• _Supplied data_:
==========
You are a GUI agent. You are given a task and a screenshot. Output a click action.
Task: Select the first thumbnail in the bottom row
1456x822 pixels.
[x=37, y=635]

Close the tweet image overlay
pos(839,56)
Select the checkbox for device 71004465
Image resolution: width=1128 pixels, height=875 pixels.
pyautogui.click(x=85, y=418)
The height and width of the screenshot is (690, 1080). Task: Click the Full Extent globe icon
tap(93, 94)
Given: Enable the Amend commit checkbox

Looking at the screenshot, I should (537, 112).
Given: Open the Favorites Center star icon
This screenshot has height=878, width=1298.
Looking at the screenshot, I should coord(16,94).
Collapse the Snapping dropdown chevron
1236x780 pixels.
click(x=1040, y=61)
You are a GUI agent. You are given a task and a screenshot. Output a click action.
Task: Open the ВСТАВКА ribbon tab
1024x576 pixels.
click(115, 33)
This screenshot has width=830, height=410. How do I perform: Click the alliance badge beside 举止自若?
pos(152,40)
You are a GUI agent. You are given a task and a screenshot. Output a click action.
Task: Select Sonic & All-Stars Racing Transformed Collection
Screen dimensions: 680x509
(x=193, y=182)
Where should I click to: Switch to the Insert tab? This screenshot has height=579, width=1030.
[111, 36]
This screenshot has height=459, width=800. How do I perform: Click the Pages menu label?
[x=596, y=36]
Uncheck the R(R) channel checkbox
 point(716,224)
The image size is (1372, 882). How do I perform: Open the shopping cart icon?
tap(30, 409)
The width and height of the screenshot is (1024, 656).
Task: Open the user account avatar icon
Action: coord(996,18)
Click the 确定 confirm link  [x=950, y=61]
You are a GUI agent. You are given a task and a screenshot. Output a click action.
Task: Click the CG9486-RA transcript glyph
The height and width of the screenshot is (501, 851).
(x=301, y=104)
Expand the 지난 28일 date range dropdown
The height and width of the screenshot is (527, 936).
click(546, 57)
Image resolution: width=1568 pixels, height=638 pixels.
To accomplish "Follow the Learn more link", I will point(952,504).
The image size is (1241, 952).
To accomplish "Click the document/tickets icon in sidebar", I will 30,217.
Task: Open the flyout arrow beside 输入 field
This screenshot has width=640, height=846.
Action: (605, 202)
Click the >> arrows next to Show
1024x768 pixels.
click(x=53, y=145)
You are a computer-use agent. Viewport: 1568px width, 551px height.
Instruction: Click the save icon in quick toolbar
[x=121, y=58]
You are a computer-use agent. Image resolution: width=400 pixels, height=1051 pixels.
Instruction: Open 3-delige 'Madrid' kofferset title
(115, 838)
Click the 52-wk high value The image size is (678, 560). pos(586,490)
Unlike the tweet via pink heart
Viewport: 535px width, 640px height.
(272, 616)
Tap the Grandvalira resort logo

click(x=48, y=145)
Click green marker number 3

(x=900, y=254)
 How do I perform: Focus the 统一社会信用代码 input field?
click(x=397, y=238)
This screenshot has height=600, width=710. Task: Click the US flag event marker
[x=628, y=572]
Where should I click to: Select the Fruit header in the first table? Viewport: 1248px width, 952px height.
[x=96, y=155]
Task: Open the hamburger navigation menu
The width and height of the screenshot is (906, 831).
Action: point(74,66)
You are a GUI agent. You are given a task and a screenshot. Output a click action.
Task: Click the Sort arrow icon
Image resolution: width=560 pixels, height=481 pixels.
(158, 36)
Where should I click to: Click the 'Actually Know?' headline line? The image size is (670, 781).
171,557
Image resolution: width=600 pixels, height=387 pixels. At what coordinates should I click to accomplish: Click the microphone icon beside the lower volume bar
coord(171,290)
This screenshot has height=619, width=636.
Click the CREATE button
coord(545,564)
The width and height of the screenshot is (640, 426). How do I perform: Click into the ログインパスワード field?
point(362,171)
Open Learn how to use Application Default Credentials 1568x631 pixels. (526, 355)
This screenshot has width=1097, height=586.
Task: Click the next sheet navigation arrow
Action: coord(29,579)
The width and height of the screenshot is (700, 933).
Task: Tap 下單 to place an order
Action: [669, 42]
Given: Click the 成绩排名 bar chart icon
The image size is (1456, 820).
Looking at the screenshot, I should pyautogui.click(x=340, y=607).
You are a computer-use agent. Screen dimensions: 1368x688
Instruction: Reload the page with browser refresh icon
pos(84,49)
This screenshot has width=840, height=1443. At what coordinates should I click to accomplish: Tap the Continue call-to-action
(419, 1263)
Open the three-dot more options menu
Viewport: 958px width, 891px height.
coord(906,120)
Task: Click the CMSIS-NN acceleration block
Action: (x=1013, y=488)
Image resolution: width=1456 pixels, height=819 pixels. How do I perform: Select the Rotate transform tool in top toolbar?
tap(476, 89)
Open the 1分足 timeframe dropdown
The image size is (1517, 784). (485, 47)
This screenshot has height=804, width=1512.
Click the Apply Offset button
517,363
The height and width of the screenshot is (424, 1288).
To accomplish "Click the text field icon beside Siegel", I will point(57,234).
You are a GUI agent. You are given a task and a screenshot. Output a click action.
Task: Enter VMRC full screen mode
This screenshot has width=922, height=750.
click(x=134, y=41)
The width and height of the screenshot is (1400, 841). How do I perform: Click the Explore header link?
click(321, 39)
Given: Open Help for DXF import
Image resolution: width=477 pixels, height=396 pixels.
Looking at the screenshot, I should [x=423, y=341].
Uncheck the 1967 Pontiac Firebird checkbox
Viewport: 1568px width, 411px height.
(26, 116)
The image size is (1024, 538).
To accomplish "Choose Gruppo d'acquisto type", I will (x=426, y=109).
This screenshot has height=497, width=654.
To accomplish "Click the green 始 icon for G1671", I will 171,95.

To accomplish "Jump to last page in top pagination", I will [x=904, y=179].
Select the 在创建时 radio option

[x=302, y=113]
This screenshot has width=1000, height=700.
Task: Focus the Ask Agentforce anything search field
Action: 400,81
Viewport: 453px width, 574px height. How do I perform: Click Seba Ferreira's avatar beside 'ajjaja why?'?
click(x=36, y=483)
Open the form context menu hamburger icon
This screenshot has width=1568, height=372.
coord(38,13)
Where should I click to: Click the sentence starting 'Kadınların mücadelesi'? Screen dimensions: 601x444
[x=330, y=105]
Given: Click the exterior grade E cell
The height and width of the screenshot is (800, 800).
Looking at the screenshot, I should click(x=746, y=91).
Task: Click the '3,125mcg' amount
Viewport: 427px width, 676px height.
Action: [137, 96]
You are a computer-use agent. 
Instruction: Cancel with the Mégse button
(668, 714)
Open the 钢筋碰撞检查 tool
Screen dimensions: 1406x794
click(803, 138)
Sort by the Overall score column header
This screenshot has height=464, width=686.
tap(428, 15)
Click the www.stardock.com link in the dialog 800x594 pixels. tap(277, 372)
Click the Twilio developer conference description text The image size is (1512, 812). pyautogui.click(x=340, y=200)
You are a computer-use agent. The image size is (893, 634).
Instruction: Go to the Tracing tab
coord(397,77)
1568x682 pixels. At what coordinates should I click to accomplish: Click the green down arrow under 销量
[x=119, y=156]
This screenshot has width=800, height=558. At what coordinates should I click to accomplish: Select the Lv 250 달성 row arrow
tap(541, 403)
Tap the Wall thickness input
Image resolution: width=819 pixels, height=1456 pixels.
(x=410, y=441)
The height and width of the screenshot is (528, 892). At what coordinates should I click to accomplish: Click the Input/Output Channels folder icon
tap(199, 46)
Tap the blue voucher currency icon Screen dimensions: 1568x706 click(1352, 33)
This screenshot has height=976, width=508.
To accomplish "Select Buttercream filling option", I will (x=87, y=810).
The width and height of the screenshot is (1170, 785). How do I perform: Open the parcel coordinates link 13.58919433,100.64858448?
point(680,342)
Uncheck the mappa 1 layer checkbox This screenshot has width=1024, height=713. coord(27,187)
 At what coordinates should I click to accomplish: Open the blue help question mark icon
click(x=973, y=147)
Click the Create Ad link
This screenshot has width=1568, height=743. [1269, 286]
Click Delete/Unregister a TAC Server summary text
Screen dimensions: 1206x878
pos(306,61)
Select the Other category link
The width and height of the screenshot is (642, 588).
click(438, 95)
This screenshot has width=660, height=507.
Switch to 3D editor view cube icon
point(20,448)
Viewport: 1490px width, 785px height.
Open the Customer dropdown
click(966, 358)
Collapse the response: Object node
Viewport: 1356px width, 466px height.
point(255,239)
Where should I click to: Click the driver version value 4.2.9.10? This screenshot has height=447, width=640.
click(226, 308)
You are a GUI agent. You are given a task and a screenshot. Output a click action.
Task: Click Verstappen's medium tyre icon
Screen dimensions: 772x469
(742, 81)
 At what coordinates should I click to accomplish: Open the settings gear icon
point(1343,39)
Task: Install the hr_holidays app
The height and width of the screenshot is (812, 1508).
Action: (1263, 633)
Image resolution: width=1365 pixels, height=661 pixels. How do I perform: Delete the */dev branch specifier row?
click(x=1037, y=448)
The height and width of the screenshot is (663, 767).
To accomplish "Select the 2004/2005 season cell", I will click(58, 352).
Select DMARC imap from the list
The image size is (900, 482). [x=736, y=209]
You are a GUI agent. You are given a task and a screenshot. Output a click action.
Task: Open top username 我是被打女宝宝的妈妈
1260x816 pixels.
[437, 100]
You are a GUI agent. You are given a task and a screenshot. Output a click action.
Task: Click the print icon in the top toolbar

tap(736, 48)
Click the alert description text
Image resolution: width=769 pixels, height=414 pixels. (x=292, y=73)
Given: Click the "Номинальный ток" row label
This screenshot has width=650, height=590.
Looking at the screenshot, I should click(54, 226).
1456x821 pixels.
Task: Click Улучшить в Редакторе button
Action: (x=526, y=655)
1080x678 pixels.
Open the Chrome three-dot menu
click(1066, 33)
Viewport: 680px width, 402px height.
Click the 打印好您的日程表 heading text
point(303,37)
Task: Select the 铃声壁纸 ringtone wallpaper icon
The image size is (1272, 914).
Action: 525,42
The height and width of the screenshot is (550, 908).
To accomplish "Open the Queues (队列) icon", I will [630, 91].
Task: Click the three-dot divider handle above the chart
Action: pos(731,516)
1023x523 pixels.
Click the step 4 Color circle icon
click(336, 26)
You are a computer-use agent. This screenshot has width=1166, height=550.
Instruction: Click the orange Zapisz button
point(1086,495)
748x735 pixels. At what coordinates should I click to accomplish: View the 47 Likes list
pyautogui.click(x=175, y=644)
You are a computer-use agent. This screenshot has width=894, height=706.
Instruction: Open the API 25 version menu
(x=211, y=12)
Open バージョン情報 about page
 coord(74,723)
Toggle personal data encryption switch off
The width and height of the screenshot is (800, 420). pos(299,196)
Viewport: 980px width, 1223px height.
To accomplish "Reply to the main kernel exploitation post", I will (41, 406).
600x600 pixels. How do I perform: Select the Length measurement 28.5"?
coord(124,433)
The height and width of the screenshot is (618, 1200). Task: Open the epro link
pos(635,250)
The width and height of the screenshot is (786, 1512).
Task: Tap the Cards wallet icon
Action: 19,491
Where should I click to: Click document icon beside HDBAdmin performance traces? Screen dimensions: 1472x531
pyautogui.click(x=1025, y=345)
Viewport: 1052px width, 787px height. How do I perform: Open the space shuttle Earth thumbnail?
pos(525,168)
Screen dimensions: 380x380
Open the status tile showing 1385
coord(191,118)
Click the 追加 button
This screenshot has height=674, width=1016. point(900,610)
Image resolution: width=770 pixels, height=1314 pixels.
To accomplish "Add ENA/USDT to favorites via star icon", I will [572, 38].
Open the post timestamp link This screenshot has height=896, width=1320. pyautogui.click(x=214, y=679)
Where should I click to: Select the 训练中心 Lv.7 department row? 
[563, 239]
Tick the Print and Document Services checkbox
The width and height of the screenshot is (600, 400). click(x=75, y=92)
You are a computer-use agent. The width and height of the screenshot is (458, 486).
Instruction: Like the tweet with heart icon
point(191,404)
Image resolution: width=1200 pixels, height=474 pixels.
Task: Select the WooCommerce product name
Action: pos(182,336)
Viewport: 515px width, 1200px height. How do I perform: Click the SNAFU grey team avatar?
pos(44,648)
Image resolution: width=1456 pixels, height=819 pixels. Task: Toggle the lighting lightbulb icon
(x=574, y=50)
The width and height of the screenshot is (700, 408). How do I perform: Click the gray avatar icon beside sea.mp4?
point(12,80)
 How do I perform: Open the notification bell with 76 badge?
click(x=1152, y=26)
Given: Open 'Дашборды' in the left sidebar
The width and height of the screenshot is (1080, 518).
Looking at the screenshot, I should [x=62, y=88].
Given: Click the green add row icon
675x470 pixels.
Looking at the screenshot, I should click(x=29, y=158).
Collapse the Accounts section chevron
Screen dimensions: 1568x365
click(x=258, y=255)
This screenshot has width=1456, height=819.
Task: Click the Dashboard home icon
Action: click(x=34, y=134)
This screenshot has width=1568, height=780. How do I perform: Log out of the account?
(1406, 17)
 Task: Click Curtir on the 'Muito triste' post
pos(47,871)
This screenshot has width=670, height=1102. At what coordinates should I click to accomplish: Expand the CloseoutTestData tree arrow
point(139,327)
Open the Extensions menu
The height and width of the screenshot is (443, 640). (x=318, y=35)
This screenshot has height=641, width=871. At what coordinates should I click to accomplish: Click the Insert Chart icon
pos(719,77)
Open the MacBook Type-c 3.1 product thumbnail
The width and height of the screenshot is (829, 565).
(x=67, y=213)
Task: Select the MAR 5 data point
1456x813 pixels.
==========
Among the entries above, find every line holding "Collapse" and copy it.

• _Response to this task_:
Collapse the Snapping dropdown chevron
Collapse the response: Object node
Collapse the Accounts section chevron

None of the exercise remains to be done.